Start of RECORDED INFORMATION

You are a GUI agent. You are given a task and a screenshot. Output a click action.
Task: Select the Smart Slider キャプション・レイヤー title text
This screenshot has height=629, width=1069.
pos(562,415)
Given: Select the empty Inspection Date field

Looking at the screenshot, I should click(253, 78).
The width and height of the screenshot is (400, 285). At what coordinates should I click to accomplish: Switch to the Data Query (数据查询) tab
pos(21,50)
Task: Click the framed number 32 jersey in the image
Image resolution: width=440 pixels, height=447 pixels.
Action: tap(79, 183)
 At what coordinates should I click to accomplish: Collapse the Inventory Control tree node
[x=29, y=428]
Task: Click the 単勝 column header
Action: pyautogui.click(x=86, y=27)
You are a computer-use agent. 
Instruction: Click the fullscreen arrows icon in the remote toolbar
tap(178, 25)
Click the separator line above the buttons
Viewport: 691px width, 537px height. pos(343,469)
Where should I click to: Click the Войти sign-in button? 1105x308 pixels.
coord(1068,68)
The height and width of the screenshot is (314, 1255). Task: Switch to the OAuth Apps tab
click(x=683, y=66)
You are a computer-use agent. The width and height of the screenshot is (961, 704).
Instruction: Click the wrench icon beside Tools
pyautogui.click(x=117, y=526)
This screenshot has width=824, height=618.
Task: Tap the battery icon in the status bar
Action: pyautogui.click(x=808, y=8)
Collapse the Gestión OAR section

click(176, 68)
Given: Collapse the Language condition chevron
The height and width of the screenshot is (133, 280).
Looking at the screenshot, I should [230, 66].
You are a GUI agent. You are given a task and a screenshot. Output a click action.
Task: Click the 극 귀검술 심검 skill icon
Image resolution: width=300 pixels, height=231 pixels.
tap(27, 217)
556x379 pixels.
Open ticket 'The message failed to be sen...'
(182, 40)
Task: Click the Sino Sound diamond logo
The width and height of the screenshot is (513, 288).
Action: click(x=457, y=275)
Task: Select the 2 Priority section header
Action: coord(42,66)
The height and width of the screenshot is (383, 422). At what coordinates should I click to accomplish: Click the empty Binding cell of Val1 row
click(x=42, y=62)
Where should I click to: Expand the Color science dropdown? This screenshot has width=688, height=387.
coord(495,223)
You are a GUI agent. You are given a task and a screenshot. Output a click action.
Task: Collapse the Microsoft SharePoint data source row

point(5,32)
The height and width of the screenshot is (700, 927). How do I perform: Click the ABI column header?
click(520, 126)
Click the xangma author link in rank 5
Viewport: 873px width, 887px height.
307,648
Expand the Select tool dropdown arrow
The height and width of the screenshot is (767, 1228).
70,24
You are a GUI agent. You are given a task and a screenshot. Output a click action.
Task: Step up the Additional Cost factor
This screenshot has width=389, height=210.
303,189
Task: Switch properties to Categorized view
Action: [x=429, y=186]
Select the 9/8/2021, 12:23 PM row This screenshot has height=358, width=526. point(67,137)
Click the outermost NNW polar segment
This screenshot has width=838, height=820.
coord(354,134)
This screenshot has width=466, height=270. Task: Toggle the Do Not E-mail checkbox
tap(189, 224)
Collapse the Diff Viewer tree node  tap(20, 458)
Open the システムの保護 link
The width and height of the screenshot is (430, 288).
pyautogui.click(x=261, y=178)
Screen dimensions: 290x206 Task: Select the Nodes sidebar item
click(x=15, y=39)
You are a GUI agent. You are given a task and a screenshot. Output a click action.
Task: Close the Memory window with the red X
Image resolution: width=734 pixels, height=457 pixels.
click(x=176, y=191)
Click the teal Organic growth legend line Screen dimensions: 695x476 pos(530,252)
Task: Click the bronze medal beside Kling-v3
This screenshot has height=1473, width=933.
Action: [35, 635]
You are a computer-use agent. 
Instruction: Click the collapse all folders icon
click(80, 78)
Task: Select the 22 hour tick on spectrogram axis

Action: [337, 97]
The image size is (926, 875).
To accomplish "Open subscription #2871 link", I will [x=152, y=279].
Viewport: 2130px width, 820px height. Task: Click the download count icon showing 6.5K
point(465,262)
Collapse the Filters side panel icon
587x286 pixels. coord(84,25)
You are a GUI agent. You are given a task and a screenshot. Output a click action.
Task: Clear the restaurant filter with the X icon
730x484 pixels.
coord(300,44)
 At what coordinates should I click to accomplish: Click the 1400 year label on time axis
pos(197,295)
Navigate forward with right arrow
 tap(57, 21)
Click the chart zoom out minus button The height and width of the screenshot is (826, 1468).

End of RECORDED INFORMATION

_STATED EXERCISE_. Pick out every line in the rows above that contains the word "Instruction", and copy each one. Case counts.

_SOLVED EXERCISE_.
Instruction: Click the fullscreen arrows icon in the remote toolbar
Instruction: Click the wrench icon beside Tools
Instruction: Click the collapse all folders icon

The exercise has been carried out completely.